→ CONSIGNE 1
Répondez à ces questions sur la lettre ouverte :
(a) À qui la citation placée en tête de la lettre ouverte est-elle attribuée ?
(b) Depuis combien de temps le peuple rwandais subit-il détresse et humiliations, selon la lettre ouverte ?
(c) Quel chef d'État en exercice la lettre ouverte nomme-t-elle ?
→ CONSIGNE 2
Reproduisez le passage de la lettre ouverte compris entre « En effet, lorsqu’un » et « à nous interroger! », bornes incluses.

→ TEXTE DE LA PAGE
Lettre ouverte à mes compatriotes intellectuels rwandais (Faustin Twagiramungu)

Faustin Twagiramungu dans une conférence de presse à Bruxelles en 2015

« Celui qui accepte le mal sans lutter contre lui coopère avec lui » (Martin Luther King)

Chers compatriotes,

En ma qualité d’homme politique rwandais et de témoin de l’histoire de notre pays, je me vois dans l’obligation d’attirer votre attention sur l’immense détresse et les terribles humiliations que subit le peuple rwandais depuis plus de 25 ans. Plus le temps passe, plus la situation de nos compatriotes ne cesse de se détériorer. Jamais le pays n’avait connu autant de malheurs orchestrées par le pouvoir en place, dont des atteintes massives à la vie, à la liberté et à d’autres droits fondamentaux, des spoliations et des destructions de biens privés, des famines endémiques délibérément provoquées pour décimer une partie de la population, et bien d’autres maux devenus le lot quotidien des Rwandais. Au rythme où vont les choses, le pire est à craindre, aussi longtemps que le Rwanda sera sous le joug d’un tyran sanguinaire qui ne s’en cache plus.

En effet, lorsqu’un Chef d’Etat en exercice, en l’occurrence le Général Paul KAGAME, affirme haut et fort qu’il a tué et qu’il va continuer de tuer ses citoyens, et qu’en dépit d’être condamné il soit plutôt applaudi, ne peut que nous amener à nous inquiéter et à nous interroger!

Cet exemple récent et d’autres cas que vous connaissez certainement, me poussent à pointer du doigt votre passivité, collective ou individuelle, devant le drame qui se joue devant vos yeux. N’entendez-vous pas cette petite voix de la conscience vous demander instamment: « Qu’as-tu fait de ton intelligence, de ton savoir et de ton savoir-faire ? Qu’as-tu fait pour ton peuple ? »

→ EXTRAIT DE DONNÉES
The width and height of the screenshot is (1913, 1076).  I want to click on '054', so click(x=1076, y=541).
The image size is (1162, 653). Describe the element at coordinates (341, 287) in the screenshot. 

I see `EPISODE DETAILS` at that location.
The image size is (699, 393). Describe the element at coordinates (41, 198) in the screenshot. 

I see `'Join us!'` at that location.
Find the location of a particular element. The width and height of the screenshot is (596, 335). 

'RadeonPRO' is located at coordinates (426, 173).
---
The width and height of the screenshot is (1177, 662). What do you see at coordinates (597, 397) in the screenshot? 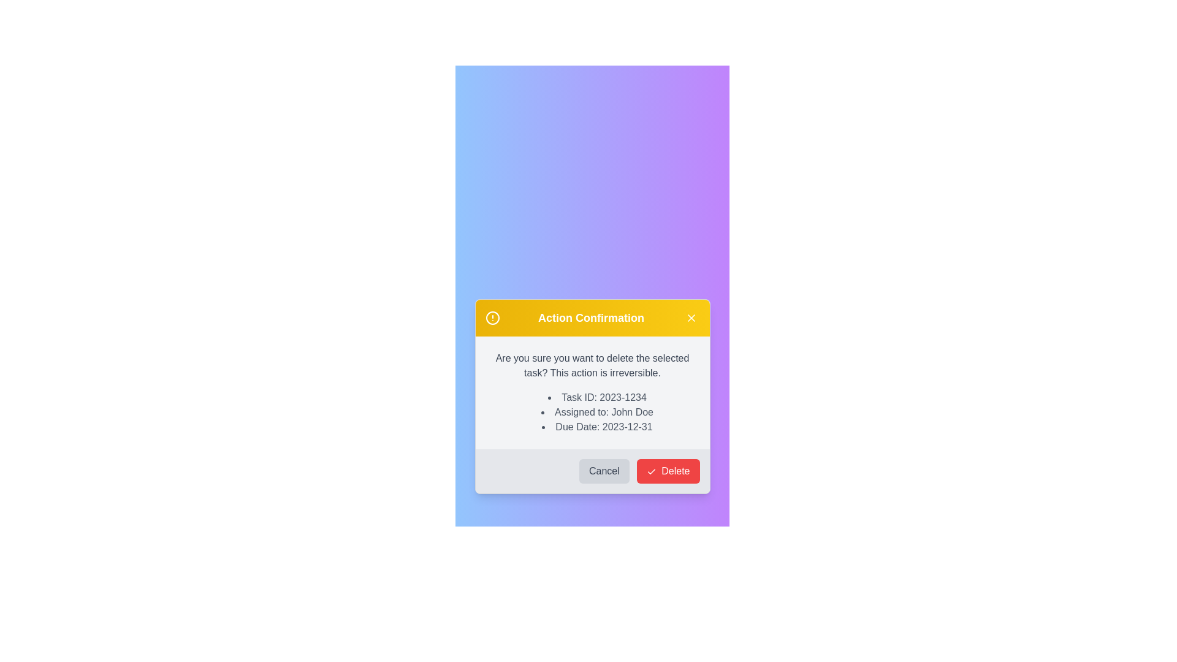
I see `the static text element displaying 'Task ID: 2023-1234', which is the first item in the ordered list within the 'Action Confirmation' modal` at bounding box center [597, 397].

→ RÉPONSE RÉDIGÉE 1
(a) À Martin Luther King.
(b) Depuis plus de 25 ans.
(c) Le Général Paul KAGAME.

→ RÉPONSE RÉDIGÉE 2
En effet, lorsqu’un Chef d’Etat en exercice, en l’occurrence le Général Paul KAGAME, affirme haut et fort qu’il a tué et qu’il va continuer de tuer ses citoyens, et qu’en dépit d’être condamné il soit plutôt applaudi, ne peut que nous amener à nous inquiéter et à nous interroger!